Text to read →
——————————
Repeat analyses bracketing the archaeological samples of an in-house enamel standard prepared from a pig fed exclusively marine foods and measured by Thermal Ionisation Mass Spectrometry (TIMS) to 0.709078 showed an offset of + 79 ± 81 parts per million (1σ) for the laser ablation analyses over the TIMS values. This is well within the precision of individual measurements of ~ 200–600 ppm and the total variation within the teeth of > 4260 ppm, and is therefore considered insignificant to our interpretation of the data. The 84Sr/86Sr ratio in all measured samples fell very close to the expected value of 0.0565 (Thirlwall 1991; Supplementary Tables 3 and 4). Any data that showed significant deviations were discarded.
——————————
Source data →
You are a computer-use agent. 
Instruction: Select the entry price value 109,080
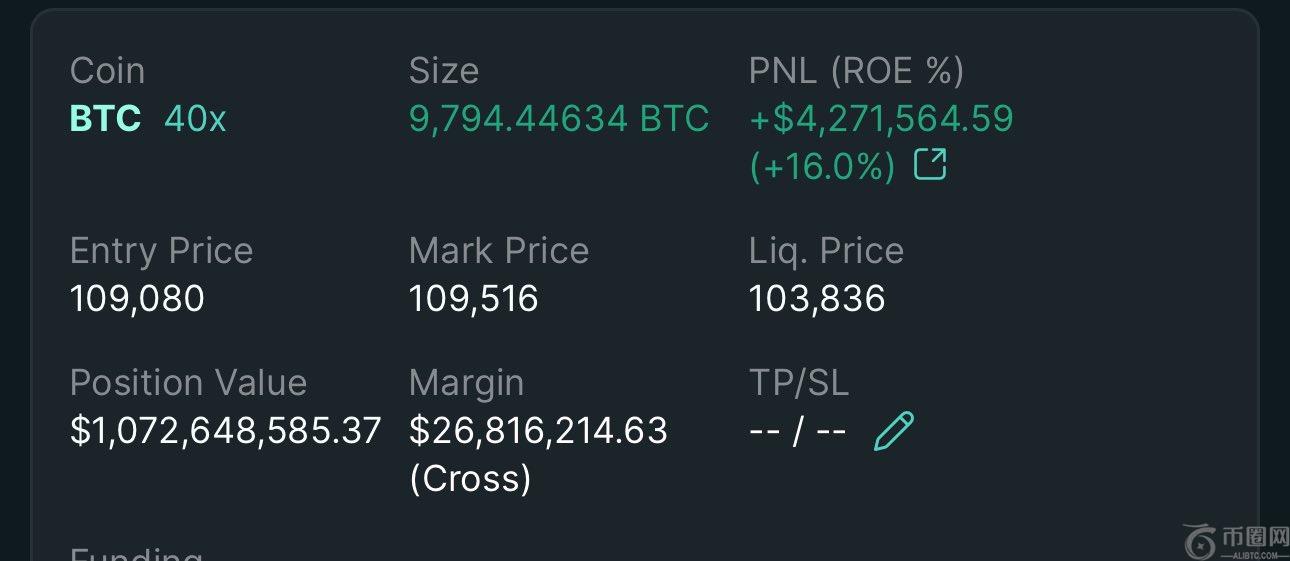tap(137, 298)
——————————
The tasks →
[A] Translate this sentence from the passage on strontium measurements into Spanish: "Any data that showed significant deviations were discarded."
[B] Reproduce the portion of the passage on strontium measurements starting at "Repeat analyses bracketing" and ending at "deviations were discarded.".
The data is not needed here.

Results in order →
[A] Se descartaron todos los datos que mostraron desviaciones significativas.

[B]
Repeat analyses bracketing the archaeological samples of an in-house enamel standard prepared from a pig fed exclusively marine foods and measured by Thermal Ionisation Mass Spectrometry (TIMS) to 0.709078 showed an offset of + 79 ± 81 parts per million (1σ) for the laser ablation analyses over the TIMS values. This is well within the precision of individual measurements of ~ 200–600 ppm and the total variation within the teeth of > 4260 ppm, and is therefore considered insignificant to our interpretation of the data. The 84Sr/86Sr ratio in all measured samples fell very close to the expected value of 0.0565 (Thirlwall 1991; Supplementary Tables 3 and 4). Any data that showed significant deviations were discarded.